How to Start Writing a Book – Lesson 7. The Write Beginning

It is a truth that cannot be overemphasised that the first sentence of a book is the bait with which to put hooks into the soft underbelly of your putative reader and claw him into the world you have been so painstakingly crafting. Choose your words with care, craft and calculation, my children. For each and every book can only have one first sentence…

For myself, I find the creation of the first words in any work as full of pain as that delicate beauty who is my own Mama found giving birth to me.

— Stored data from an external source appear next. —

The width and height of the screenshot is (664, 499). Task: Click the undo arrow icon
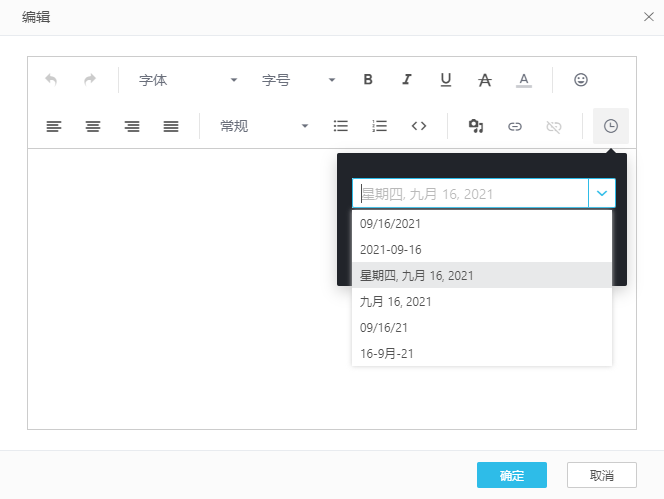[51, 80]
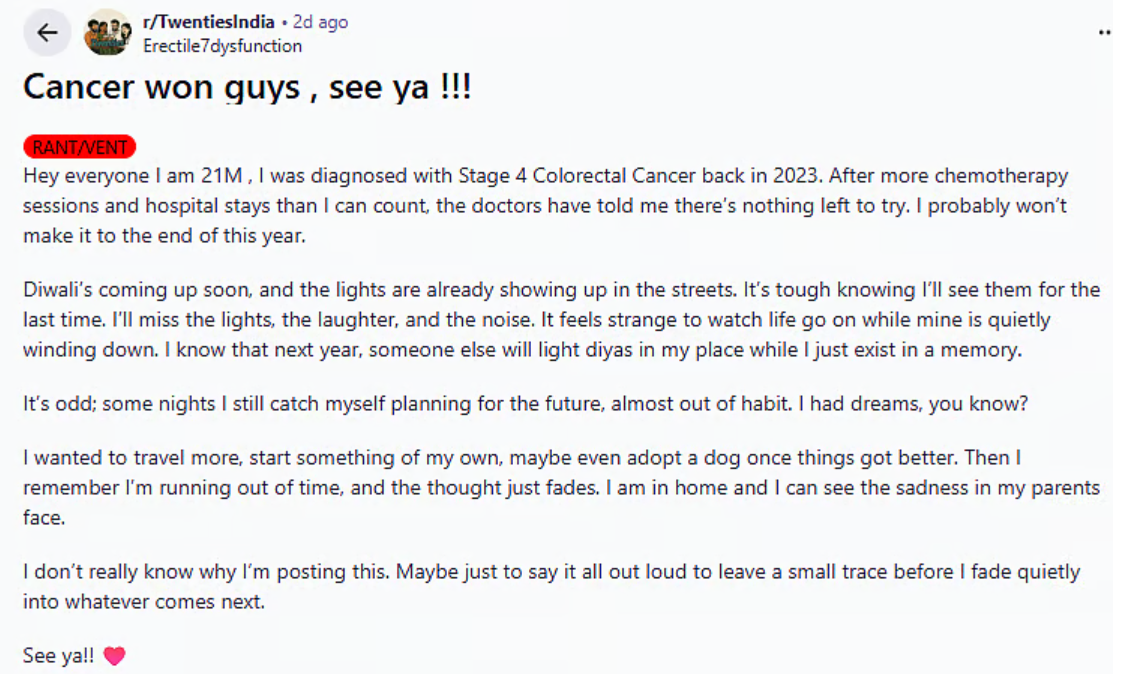
Task: Visit the Erectile7dysfunction user profile
Action: (222, 45)
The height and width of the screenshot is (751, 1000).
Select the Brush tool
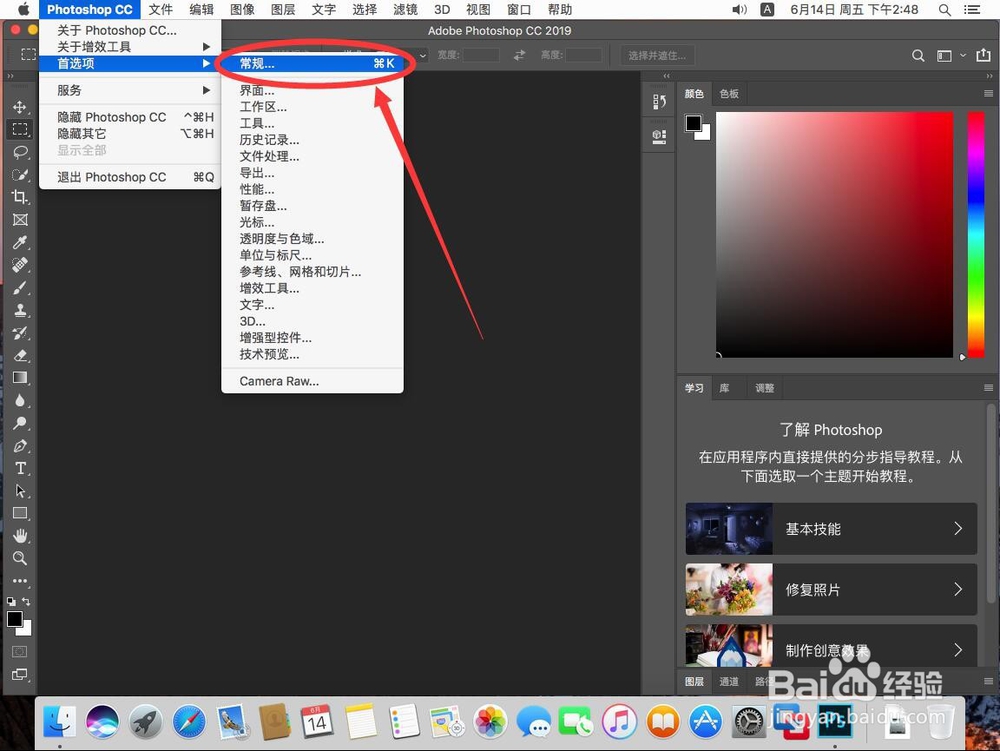21,289
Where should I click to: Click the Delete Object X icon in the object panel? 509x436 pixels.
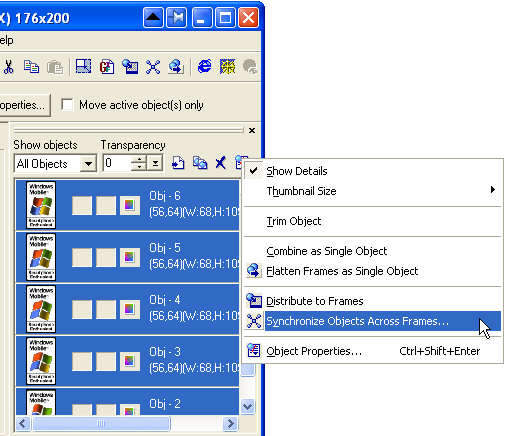[x=220, y=163]
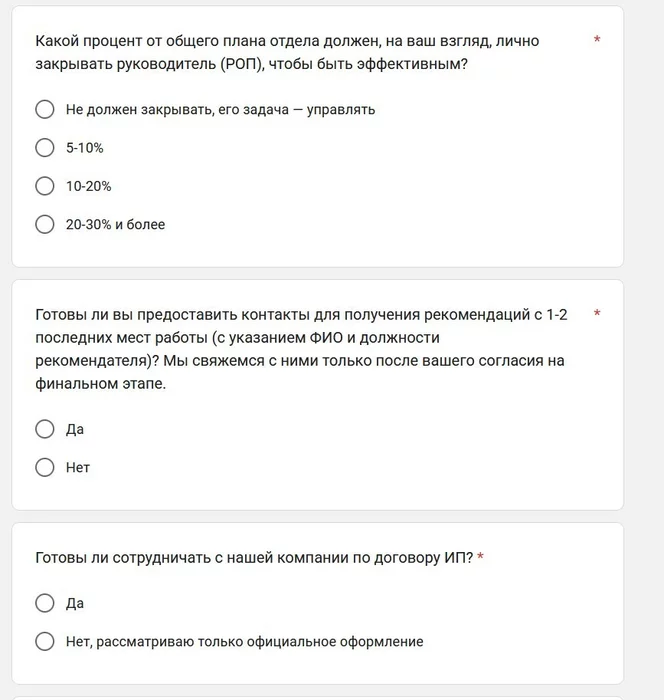Click the '20-30% и более' label text

pos(115,224)
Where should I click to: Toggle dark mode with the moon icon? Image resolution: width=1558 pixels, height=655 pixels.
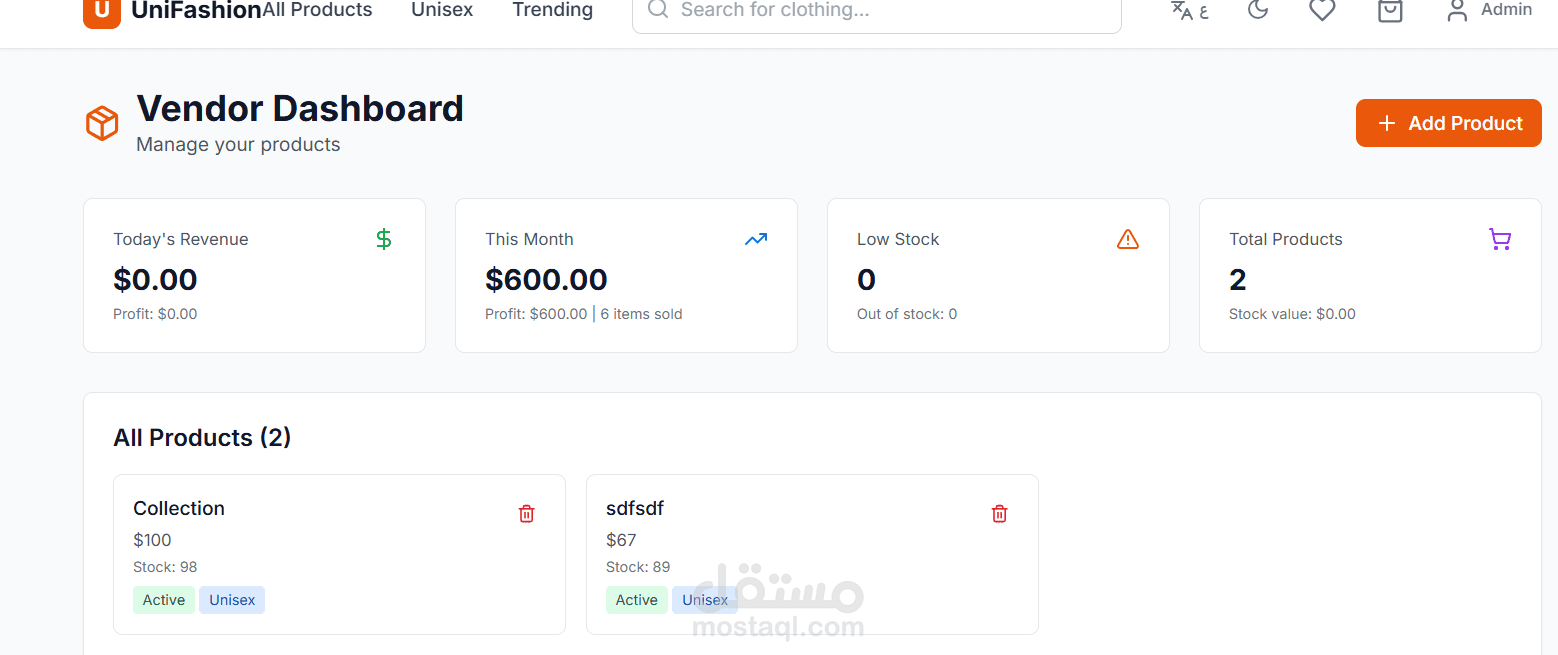tap(1258, 10)
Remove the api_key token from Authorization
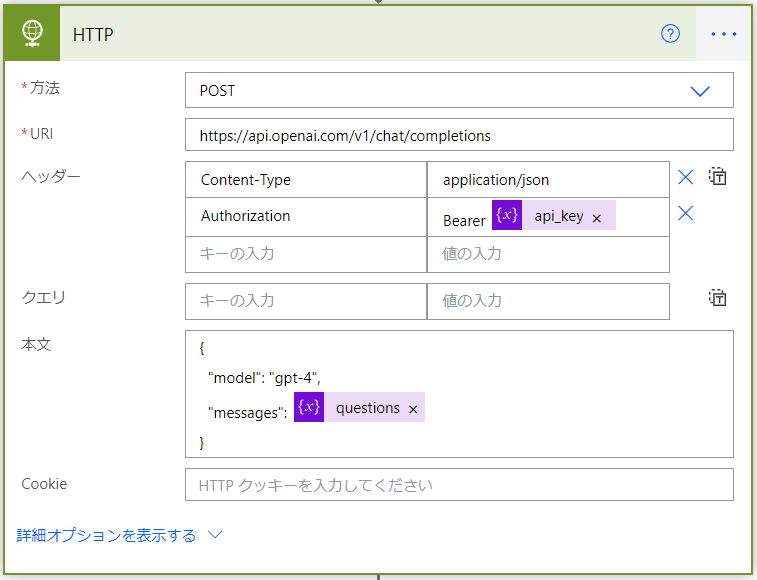Screen dimensions: 757x580 click(597, 218)
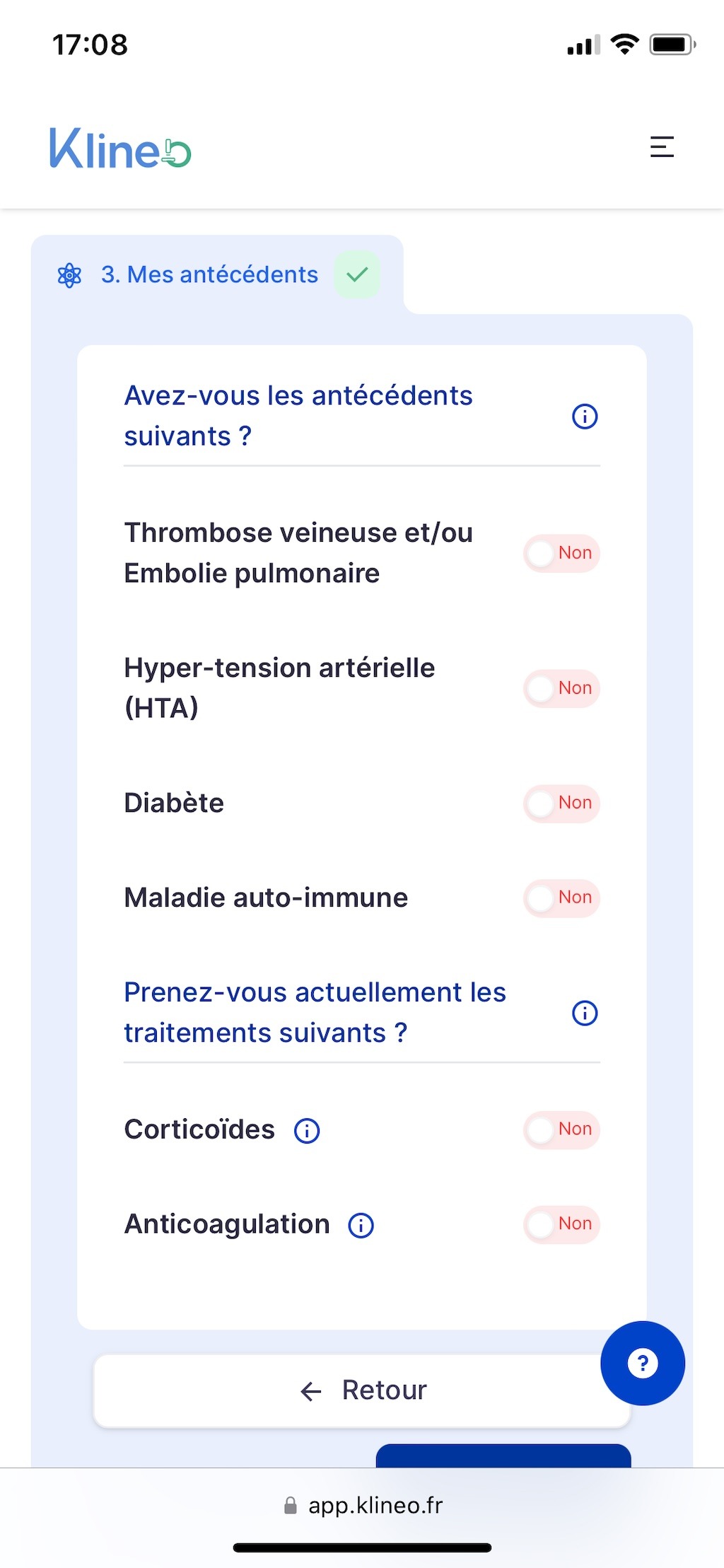Enable the Diabète switch

click(561, 803)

“Moony,” she often says, “if I’d known how much squirting your oversized cranium out of my fanny would hurt, I’d have been a fucking sight more proactive with the hot baths and the gin.”

But one digresses. First lines.

Let your hooking of the reader be as sharp as the tongue of an ungrateful child, as cutting as the condemnation of a disappointed mother, as innocent as the first kiss of a virgin mouth, as knowing as the compère in Cabaret, and as gnomically engrossing as the dragons of literature who overfly your work. Take as your inspiration the works of she whose rose-coloured prose makes beat faster the heart of your beloved tutor. Use your very first sentence to introduce the proud beauty in whose trials and tribulations you intend your devoted reader to invest time, love, worry, and, of course, the pecuniary outlay necessary to purchase your elegant work.

Make your sentence long and include all the information you can. Do not be fooled by those who counsel brevity. They are the basest dogs of conventionality, the creeping rats of mediocrity, and the unsound practitioners of a black art that seeks to sap you of your creative juices.

No my children, in the symphony that is literary exposition at its finest let us begin with a crescendo. Let the conductor bring down his baton on a crashing chord of instrumental noise that will reverberate within your reader’s head forever. Begin With A Bang.

In conclusion, there is one more point to consider. And that one is moot to our whole lesson. Let us ponder momentarily those unfortunates whose books are remembered for their first lines and very little else – as in Mister Orwell’s oddly distorted historical drama, and Miss Austen’s rather anodyne love story. To them I can only say one thing. You begun well; shame about the rest of your book.

And there it is mes enfants, the secrets for a perfect beginning.